Maybe you don't like to think about it, maybe you think that is too much negativity.

I've been hearing a lot about a serious downturn looming, the lastest is Kevin Rutherford talking about economic projections for the industry.

In America, because some freight has to move, or people die, there is sure to be at least some trucking even in the worst of times. Long gone are the days when the whole nation can live off the land and hunt and fish if they need to. Trucks move or people die, pure and simple.

But, in very bad economic conditions, which trucks move? I'd think owner operators have to be most vulnerable, since no one has a commitment to us. A company can cut owner operators and it costs them nothing.
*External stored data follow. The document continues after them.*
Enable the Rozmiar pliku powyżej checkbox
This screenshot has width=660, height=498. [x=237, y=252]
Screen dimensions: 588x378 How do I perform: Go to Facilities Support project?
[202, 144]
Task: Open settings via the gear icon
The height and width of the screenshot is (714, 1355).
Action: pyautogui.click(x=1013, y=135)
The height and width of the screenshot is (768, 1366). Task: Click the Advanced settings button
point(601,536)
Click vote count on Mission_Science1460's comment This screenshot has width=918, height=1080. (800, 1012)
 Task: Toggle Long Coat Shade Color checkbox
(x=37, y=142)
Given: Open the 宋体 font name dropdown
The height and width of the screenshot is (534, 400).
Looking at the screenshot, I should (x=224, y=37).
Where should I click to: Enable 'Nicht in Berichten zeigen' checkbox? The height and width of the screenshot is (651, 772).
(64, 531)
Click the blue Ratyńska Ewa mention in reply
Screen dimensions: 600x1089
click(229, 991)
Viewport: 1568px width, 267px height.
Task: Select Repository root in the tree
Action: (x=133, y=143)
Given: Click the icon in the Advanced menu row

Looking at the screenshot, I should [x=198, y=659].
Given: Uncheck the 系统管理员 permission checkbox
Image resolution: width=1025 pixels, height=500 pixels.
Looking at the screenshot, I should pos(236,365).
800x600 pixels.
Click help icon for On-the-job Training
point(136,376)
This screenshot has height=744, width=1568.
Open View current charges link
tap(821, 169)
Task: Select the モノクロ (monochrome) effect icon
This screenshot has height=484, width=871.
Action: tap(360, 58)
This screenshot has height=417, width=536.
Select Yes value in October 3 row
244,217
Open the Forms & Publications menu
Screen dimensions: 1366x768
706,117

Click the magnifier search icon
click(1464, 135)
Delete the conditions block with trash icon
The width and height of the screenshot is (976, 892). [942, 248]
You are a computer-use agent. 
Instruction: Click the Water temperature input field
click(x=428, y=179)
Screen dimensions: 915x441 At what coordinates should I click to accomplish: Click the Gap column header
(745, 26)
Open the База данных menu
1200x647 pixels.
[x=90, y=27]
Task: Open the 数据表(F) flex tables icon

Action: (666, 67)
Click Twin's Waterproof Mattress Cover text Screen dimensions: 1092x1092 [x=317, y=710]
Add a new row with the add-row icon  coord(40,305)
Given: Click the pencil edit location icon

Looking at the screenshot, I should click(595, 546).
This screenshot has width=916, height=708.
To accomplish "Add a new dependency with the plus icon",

I'm also thinking that the largest carriers with the most accounts will still be moving some freight even after many others have closed there doors. And, what trucks will they be using? Not owner operators. If the freight is really limited, they'll keep the company trucks moving and cut the O/Os first.

How reasonable does all of this sound? I just had the thought today, I wouldn't mind taking a company job with a major carrier. I'm thinking we're approaching a time when it's important to have the most reliable income possible, let someone else worry about cheap freight and a lack of freight, and even be eligible for unemployment if things really tank.

Sorry if this sounds too pessimistic, that's not my intention. I do think there is a potential for things to get worse than it's been since the Great Depression- I'm not crying, just thinking. I'm not giving up, I'm considering strategy.

Thoughts?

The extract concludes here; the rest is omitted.